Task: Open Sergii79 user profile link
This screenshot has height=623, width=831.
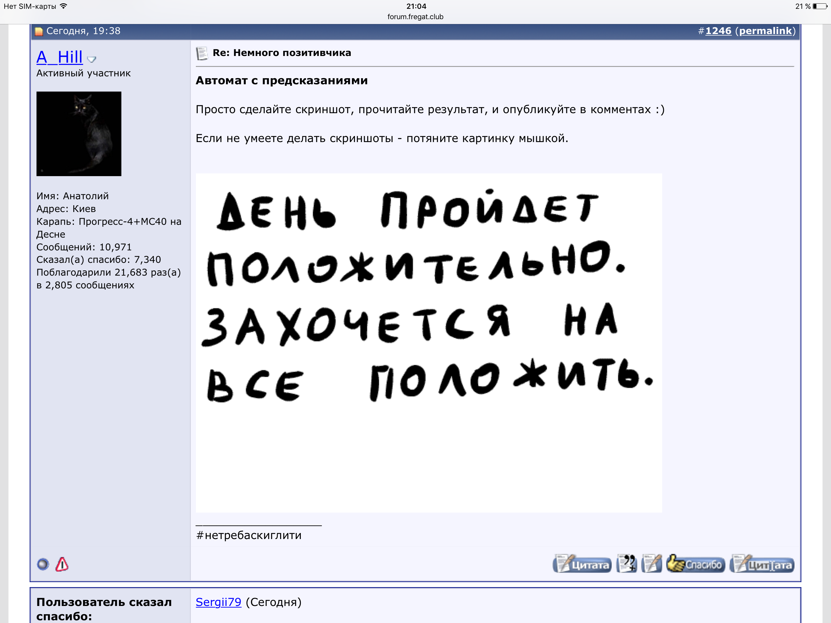Action: tap(218, 602)
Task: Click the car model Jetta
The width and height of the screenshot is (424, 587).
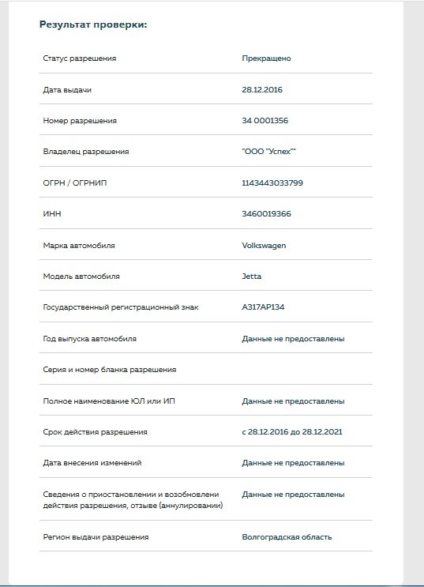Action: coord(252,277)
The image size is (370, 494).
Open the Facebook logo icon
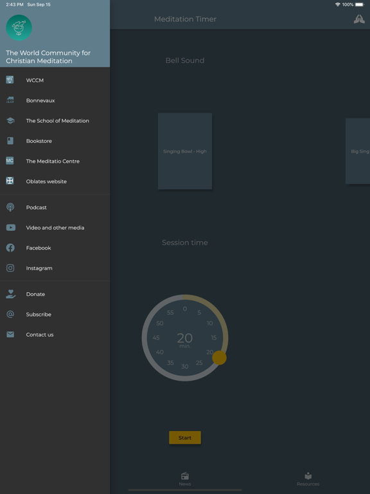[x=10, y=248]
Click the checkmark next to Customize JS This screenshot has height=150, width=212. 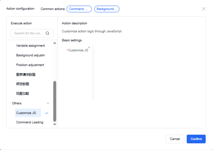(47, 113)
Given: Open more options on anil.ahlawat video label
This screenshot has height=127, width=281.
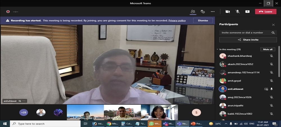Looking at the screenshot, I should coord(24,101).
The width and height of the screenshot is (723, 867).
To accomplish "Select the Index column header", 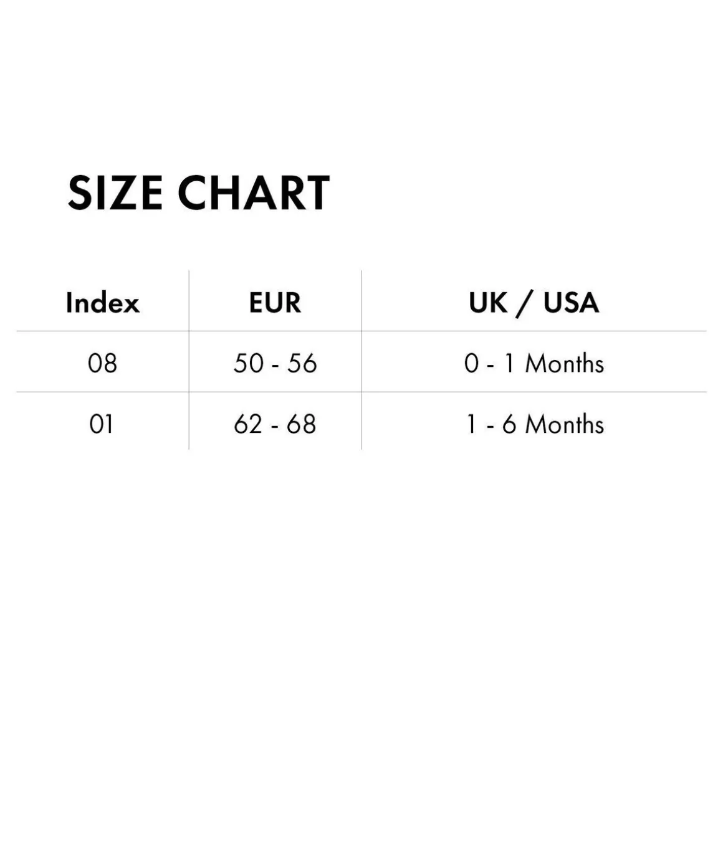I will pos(103,303).
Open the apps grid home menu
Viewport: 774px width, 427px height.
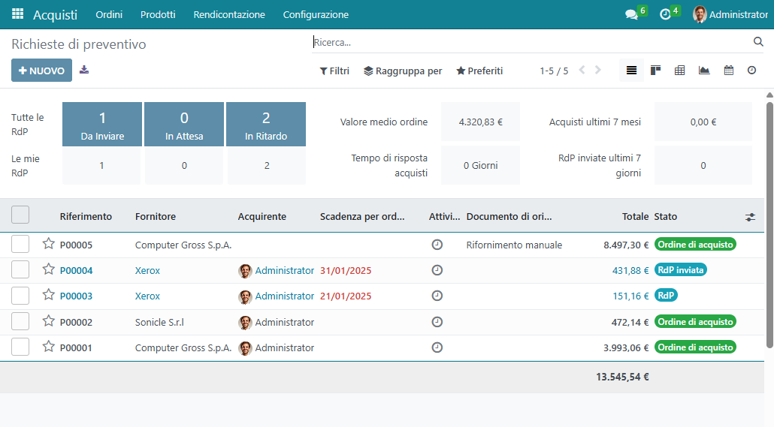pos(17,14)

AIM ▸ Take the part of the rows that opens with the line containing "Open the apps grid home menu" and closes at the end of the rows, and rewrite it with "apps grid" renamed to "app drawer" and nothing else changed. Leave the pictures out.

ANSWER ▸
Open the app drawer home menu
Viewport: 774px width, 427px height.
pos(17,14)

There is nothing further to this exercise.